For employers and employees alike it is becoming apparent that there is a trend of employees leaving their workplaces. In Texas, the at-will doctrine allows an employee to leave for any reason or no reason, but sometimes resignations can be a bit more complicated. For employees it is complicated because resignations can be and should be used strategically rather than a simple decision to leave a job. To use a resignation strategically, there are a few things to consider and think about before pulling the plug.
First and foremost, leaving a job can evoke questions about eligibility for unemployment benefits. In Texas, resignations, except for narrow exceptions related to “good cause connected with the work,” can be fatal to an application for unemployment benefits. While every case is different, resignations likely spell the end for unemployment benefit eligibility. Yet, it ultimately comes down to the Texas Workforce Commission’s decision.

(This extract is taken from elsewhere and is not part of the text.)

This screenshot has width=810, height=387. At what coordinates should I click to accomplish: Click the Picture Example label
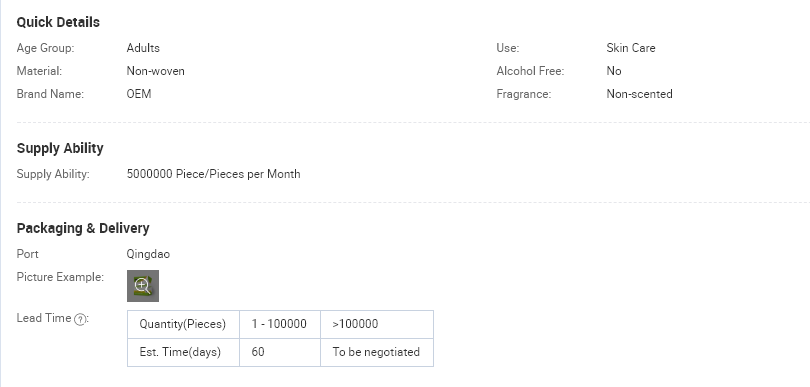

Therefore, if unemployment benefits are part of the financial planning underpinning a resignation, it is important to keep this in mind.
If unemployment benefits are not a concern or can be overlooked, then resignation becomes a good option to leave an employer on amicable terms. Outside of a contractual obligation, there is generally no notice period requirement on resigning. Nonetheless, there are practical steps to take before submitting a notice of resignation to protect your best interest. By way of example, medical procedures that can be done while health insurance coverage is still fully paid by your employer, figuring out finances in case you cannot find a different job, how a resignation might look at your next employer, and finally, contractual obligations. The contractual obligations can be tricky and are typically governed by an employment contract that an employee signed at the beginning of employment. Contracts that govern resignations or leaving a job without cause sometimes have requirements like a notice period, a method of giving that notice like certified mail to a specific address, or even set out specific information that needs to be in a notice. Some contracts even have promises of severance.
To highlight the above, I would like to provide a hypothetical to illustrate how an employee might go about weighing and considering resigning. Alice is an employee of Walmazon. Under her employment contract, she is entitled to one month of severance if Walmazon terminates her without good cause, but she is entitled to only one week of severance if she resigns. With that information, Alice can then decide whether or not she wants to resign knowing the contract gives her one week of a financial cushion. However, Alice’s decision becomes a bit more complicated because she has unvested shares in Walmazon. If she resigns or if she is terminated before the shares vest, then she would lose those shares. This is true for most employees since most shares granted under an employee contract are subject to a vesting period. In Alice’s case her shares vest after four years of working for Walmazon. If she is planning to resign and there are only six days left till her four-year anniversary at Walmazon, then Alice can strategically resign on day seven after her shares vest. Alice’s examples show how understanding contracts before you resign can have a big impact. Though simplistic, the most important aspect of Alice’s resignation is that she was able to make informed and strategic decisions because she knew how her contract would impact any potential resignation.
Many employees have an employment contract that lays out how resignations are handled with severance, notice, and methods of delivery. Moreover, several employee contracts have provisions that can have a severe impact upon leaving an employer such as stock agreements, confidentiality obligations, non-competes, and non-solicitation clauses. That is why it is important to review these documents with a Dallas employment lawyer, so you can make sure your resignation is strategic and puts you in the best position to take your next career step.